Saturday, October 25, 2008

Theology at the Theatre 3

In Les Miserables, Jean Valjean had been 'redeemed' by the Bishop's gift of the silver candlesticks, and departs. The next time we meet him is as the Mayor of Montreuil-sur-Mer, where he also owns a factory. Acts One properly opens with the big song 'At The End of the Day', portraying the terrible living conditions of the poor who work in Valjean's factory:

At the end of the day you're another day older
And that's all you can say for the life of the poor
It's a struggle, it's a war
And there's nothing that anyone's giving
One more day standing about, what is it for?
One day less to be living.

As if that wasn't bad enough, verse two has a guilty verdict for 'the righteous.'

At the end of the day you're another day colder
And the shirt on your back doesn't keep out the chill
And the righteous hurry past
They don't hear the little ones crying

And the winter is coming on fast, ready to kill
One day nearer to dying!

Is this true? Do the righteous (or the self-righteous) disregard the call of the poor? It's so easy to say "I've no change" or "sorry I'm in a rush" and ignore the poor and needy. What a shame.

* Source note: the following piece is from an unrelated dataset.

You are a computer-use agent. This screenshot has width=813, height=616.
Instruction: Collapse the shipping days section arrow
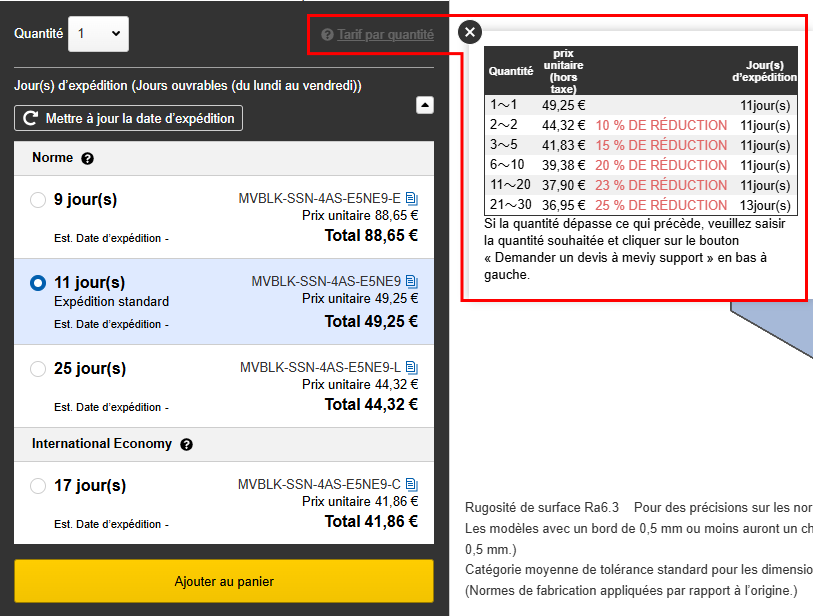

I remember a teacher telling us one time that we shouldn't give money to help the poor because Jesus said you will always have the poor with you (John 12:8) - therefore there'll always be poor people no matter what you do to help. I think he said it in jest, but it might just reveal an unspoken reticence to hear the cry of the poor.

Think of the parable of the Good Samaritan. The religious people don't come off too good in the story. Both the Priest and the Levite hurried past, no doubt with good reason or justification. But the poor man who had been attacked was left in his wounds.

How does our attitude fit with the Gospel, which is 'good news to the poor' (Isaiah 61:1)? Similarly, the prophet Amos was highly critical of those who oppress the poor (Amos 2:7; 4:1; 5:11; 8:4).

Especially in these days of the credit crunch and talk of recession, there are likely to be more poor people in our communities. How will the righteous respond to this challenge?